Minha proa vai feroz, cortando fundo as imundas águas da Praça dos Três Poderes.
Minha visão se turva e, quase cego de raiva ou por causa da alta concentração de álcool, me tomo de inveja da tripulação das torres gêmeas do Congresso.

Na velocidade do avanço para o choque terrível ainda consigo divisar, através de janelas iluminadas, algumas pessoas que pareciam confraternizar intimidades nessa noite de segunda-feira de Carnaval! Na realidade eram casais - entre deputados, senadores e servidoras dedicadas - que faziam hora-extra...

Uma salvadora rajada de água fria me trouxe à realidade e gritei para o meu ajudante:
- Toda força à ré!
- Que é isso, chefia! - ousa novamente o lesma-timoneiro - Bate ou não bate?
- Todas forças das hélices para ré, seu bosta!

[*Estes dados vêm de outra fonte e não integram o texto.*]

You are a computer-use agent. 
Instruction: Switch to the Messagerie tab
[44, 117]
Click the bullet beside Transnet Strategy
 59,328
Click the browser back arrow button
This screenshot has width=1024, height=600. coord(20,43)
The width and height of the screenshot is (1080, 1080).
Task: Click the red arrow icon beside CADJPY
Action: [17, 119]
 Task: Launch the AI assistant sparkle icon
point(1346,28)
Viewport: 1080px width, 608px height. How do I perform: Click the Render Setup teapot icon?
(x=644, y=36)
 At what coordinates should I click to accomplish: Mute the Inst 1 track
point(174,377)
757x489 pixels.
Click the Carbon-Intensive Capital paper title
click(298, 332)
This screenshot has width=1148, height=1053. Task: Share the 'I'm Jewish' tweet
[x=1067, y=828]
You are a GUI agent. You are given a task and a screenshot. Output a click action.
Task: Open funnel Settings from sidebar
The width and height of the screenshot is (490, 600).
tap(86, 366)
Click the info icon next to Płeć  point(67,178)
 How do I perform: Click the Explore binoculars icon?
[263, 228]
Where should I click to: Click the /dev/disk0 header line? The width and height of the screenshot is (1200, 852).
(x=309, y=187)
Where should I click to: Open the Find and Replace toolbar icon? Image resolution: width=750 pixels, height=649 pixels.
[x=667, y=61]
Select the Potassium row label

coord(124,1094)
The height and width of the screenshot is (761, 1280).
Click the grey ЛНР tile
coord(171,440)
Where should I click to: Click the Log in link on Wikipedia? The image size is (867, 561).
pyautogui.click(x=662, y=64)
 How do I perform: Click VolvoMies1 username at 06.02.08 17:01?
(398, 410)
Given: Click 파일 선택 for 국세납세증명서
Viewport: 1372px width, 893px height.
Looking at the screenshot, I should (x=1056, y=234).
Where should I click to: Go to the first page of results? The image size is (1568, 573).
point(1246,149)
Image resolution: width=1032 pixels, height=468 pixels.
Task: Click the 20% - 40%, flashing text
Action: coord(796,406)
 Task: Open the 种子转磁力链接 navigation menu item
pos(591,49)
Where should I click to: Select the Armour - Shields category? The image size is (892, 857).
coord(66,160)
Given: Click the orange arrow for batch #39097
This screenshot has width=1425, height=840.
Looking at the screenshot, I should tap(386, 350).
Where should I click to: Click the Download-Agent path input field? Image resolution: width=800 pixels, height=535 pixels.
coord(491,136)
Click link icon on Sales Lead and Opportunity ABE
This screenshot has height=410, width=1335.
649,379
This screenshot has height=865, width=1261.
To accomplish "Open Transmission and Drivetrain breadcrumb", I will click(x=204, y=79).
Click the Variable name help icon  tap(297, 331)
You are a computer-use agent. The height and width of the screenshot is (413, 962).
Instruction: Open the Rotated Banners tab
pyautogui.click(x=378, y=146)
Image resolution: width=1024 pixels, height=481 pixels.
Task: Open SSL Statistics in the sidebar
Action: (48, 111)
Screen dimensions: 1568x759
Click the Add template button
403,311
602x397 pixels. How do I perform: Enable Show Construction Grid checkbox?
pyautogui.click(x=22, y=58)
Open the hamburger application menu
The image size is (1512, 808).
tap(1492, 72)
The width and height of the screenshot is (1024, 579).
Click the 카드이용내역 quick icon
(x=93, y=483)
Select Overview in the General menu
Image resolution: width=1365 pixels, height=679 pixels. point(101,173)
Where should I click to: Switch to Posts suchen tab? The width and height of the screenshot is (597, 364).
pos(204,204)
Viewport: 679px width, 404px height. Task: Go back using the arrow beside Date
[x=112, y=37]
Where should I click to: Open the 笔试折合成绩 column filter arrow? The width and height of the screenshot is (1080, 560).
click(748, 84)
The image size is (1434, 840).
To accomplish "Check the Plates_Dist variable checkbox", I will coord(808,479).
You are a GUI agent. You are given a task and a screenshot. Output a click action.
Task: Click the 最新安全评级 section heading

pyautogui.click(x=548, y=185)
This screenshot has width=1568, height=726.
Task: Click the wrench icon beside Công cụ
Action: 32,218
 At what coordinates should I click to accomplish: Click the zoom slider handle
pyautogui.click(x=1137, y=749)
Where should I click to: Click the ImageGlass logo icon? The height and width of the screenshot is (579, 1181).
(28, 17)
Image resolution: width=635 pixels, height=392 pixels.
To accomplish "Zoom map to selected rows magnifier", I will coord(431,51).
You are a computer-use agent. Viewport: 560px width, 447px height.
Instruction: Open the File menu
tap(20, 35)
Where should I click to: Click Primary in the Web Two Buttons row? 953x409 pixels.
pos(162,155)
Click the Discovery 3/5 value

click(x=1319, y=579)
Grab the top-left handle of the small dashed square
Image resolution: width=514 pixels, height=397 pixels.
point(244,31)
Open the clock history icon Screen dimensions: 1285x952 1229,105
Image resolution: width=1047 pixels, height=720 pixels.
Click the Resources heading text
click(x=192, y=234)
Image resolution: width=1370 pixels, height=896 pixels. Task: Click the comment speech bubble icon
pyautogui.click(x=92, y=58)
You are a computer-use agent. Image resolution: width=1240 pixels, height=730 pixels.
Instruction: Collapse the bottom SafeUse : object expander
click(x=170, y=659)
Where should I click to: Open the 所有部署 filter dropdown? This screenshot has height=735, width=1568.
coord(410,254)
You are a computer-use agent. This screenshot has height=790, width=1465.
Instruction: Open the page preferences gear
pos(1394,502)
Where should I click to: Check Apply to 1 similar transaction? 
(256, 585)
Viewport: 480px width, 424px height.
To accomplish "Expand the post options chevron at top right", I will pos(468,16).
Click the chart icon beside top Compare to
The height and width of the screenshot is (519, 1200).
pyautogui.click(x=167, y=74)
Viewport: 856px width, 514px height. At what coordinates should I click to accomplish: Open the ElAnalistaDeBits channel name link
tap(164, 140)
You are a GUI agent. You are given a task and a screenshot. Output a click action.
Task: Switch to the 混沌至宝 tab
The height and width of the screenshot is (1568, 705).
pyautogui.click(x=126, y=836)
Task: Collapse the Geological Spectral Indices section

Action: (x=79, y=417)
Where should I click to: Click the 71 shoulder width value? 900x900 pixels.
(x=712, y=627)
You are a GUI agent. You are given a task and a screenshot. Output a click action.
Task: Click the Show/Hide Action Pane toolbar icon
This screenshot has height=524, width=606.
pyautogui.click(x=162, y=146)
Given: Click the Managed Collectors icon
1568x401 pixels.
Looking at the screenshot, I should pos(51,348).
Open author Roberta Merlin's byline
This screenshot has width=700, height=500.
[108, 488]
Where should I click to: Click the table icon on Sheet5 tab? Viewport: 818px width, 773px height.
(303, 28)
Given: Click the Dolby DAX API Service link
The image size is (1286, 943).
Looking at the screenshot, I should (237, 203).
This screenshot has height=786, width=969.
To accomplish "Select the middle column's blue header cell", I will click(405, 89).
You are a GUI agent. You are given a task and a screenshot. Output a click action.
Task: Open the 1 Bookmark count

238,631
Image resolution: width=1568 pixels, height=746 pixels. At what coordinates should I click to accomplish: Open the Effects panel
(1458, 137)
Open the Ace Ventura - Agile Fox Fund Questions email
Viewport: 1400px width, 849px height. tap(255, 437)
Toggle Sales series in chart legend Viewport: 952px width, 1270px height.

Volto à minha razão: eu não podia chocar contra o nosso Congresso. Aliás, quem me acordou para o momento e a situação foi minha fiel guarda-mor, a citada primeira-dama da ponte-de-comando. Lembrou-me que eu não devia ser recordado como o Osama Bin Laden do Planalto. Deveria, isso sim, ser sempre recordado, com carinho, como o capitão Von Steisloff, o único que navegou nas turvas e perigosas águas da Praça dos Três Poderes.